La protagonista del cuento “Tronar el chicle” (pp. 23-27), de Lori Celaya,
es una niña sonorense que extraña a su madre desde el otro lado de la frontera,
en casa de su familia adoptiva, la de su nana. Al ritmo del chicle que masca
despatarrada en un sillón —y ese chicle tutti frutti es una recuperación me­
tonímica de la madre ausente—, la pequeña evalúa los efectos dolorosos de
la que cree que es su decisión de haberse separado de su familia biológica.

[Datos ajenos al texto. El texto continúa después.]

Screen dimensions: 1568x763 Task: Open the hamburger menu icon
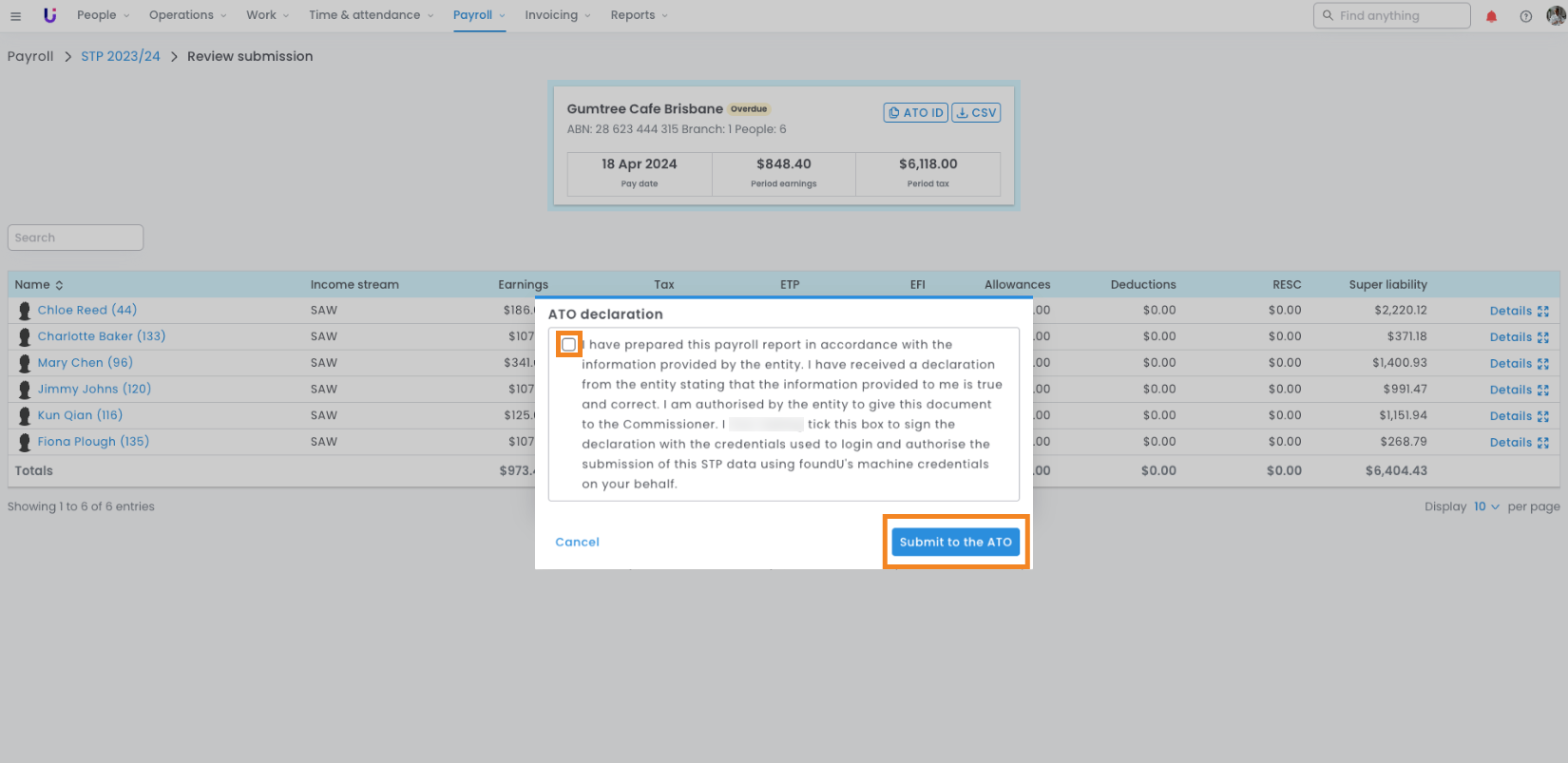click(15, 16)
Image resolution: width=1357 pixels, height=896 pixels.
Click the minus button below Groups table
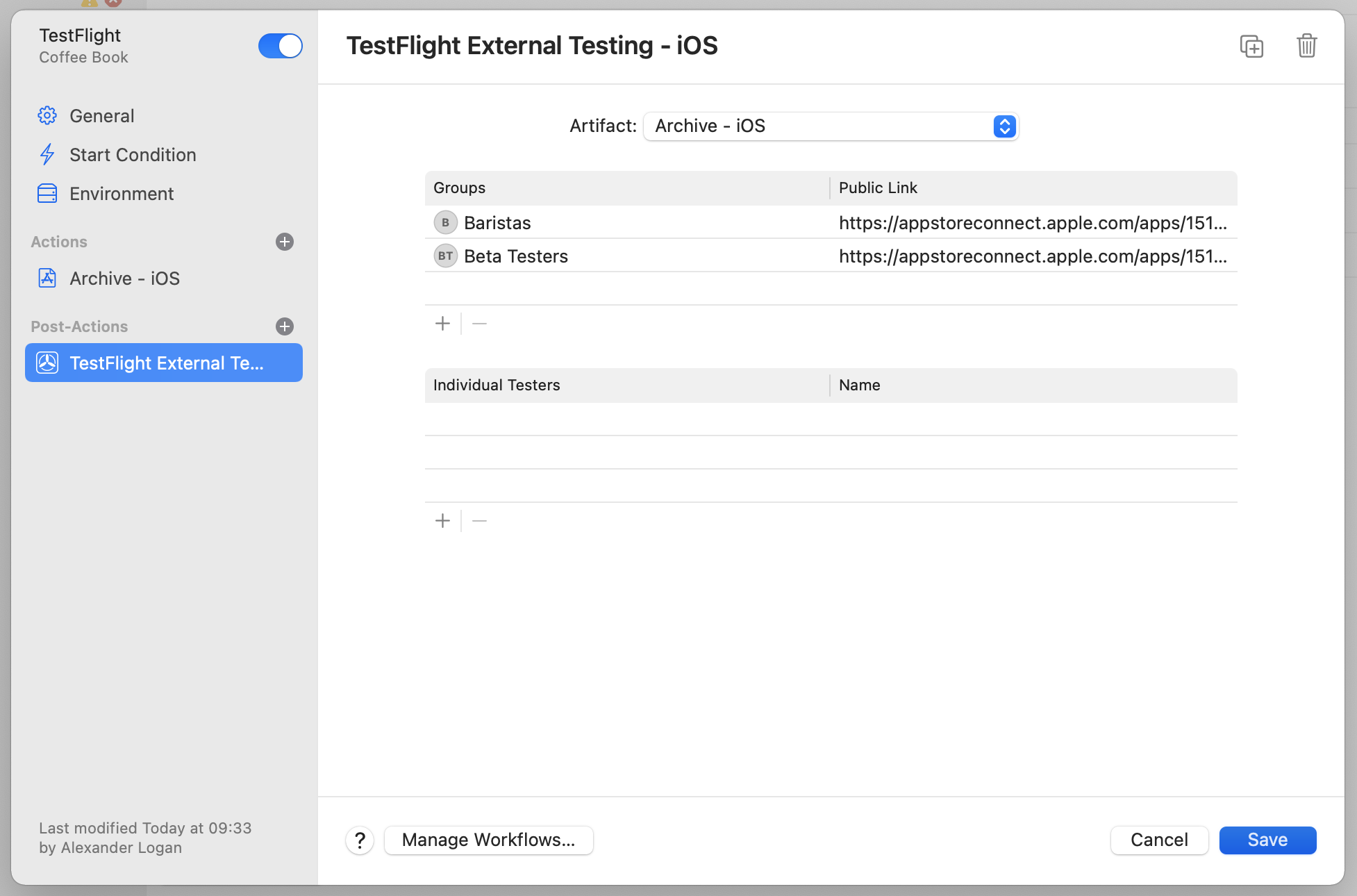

Después de pasar por la separación de sus padres, debida, sobre todo, a la
drogadicción del padre, y después de un fugaz reencuentro con ellos en
México tiempo después, la niña se lamenta de que una infección en el oído,
inatendible en la Sonora rural, la haya devuelto al mundo estadounidense de
su nana; no solo se lamenta, sino que se culpa: interpreta su confusión y desam­
paro emocional como un berrinche merecedor de la pérdida de los suyos.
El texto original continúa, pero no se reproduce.